» ABOUT THIS TASK: Each of the records must appear again, exactly as it was written.

» Records drawn from a dataset:
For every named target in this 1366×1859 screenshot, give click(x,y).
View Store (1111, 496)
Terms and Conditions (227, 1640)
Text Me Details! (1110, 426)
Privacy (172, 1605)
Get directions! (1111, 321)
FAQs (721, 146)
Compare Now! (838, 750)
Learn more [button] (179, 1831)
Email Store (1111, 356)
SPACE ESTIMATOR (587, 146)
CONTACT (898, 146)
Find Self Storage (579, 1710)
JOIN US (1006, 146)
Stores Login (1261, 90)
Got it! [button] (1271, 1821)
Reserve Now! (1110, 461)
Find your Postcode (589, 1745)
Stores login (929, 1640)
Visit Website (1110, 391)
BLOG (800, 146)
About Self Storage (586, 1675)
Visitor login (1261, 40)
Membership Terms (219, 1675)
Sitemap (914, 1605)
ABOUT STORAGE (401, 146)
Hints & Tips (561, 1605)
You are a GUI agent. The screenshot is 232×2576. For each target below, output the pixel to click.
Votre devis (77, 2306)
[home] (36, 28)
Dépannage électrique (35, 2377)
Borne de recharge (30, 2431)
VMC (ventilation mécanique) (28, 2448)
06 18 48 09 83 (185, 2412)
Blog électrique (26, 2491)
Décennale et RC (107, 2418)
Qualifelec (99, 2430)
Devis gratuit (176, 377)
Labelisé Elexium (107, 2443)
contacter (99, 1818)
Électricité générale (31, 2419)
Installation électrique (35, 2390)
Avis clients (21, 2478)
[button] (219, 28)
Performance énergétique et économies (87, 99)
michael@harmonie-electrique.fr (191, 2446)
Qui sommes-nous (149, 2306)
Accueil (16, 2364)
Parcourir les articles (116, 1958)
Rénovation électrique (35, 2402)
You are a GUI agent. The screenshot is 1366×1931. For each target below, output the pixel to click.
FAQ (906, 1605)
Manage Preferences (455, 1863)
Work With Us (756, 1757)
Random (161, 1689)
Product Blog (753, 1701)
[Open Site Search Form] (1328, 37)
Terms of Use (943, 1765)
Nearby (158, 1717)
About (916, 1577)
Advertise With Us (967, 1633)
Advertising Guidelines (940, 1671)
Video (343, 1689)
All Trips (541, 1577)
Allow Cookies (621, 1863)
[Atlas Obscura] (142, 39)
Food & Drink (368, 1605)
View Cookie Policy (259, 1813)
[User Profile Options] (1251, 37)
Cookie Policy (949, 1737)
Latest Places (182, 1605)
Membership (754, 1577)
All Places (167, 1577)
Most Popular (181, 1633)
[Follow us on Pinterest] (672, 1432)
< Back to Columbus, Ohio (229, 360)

» EXPECTED OUTPUT:
For every named target in this 1366×1859 screenshot, give click(x,y).
View Store (1111, 496)
Terms and Conditions (227, 1640)
Text Me Details! (1110, 426)
Privacy (172, 1605)
Get directions! (1111, 321)
FAQs (721, 146)
Compare Now! (838, 750)
Learn more [button] (179, 1831)
Email Store (1111, 356)
SPACE ESTIMATOR (587, 146)
CONTACT (898, 146)
Find Self Storage (579, 1710)
JOIN US (1006, 146)
Stores Login (1261, 90)
Got it! [button] (1271, 1821)
Reserve Now! (1110, 461)
Find your Postcode (589, 1745)
Stores login (929, 1640)
Visit Website (1110, 391)
BLOG (800, 146)
About Self Storage (586, 1675)
Visitor login (1261, 40)
Membership Terms (219, 1675)
Sitemap (914, 1605)
ABOUT STORAGE (401, 146)
Hints & Tips (561, 1605)
You are a GUI agent. The screenshot is 232×2576. For each target below, output the pixel to click.
Votre devis (77, 2306)
[home] (36, 28)
Dépannage électrique (35, 2377)
Borne de recharge (30, 2431)
VMC (ventilation mécanique) (28, 2448)
06 18 48 09 83 (185, 2412)
Blog électrique (26, 2491)
Décennale et RC (107, 2418)
Qualifelec (99, 2430)
Devis gratuit (176, 377)
Labelisé Elexium (107, 2443)
contacter (99, 1818)
Électricité générale (31, 2419)
Installation électrique (35, 2390)
Avis clients (21, 2478)
[button] (219, 28)
Performance énergétique et économies (87, 99)
michael@harmonie-electrique.fr (191, 2446)
Qui sommes-nous (149, 2306)
Accueil (16, 2364)
Parcourir les articles (116, 1958)
Rénovation électrique (35, 2402)
You are a GUI agent. The screenshot is 1366×1931. For each target below, output the pixel to click.
FAQ (906, 1605)
Manage Preferences (455, 1863)
Work With Us (756, 1757)
Random (161, 1689)
Product Blog (753, 1701)
[Open Site Search Form] (1328, 37)
Terms of Use (943, 1765)
Nearby (158, 1717)
About (916, 1577)
Advertise With Us (967, 1633)
Advertising Guidelines (940, 1671)
Video (343, 1689)
All Trips (541, 1577)
Allow Cookies (621, 1863)
[Atlas Obscura] (142, 39)
Food & Drink (368, 1605)
View Cookie Policy (259, 1813)
[User Profile Options] (1251, 37)
Cookie Policy (949, 1737)
Latest Places (182, 1605)
Membership (754, 1577)
All Places (167, 1577)
Most Popular (181, 1633)
[Follow us on Pinterest] (672, 1432)
< Back to Columbus, Ohio (229, 360)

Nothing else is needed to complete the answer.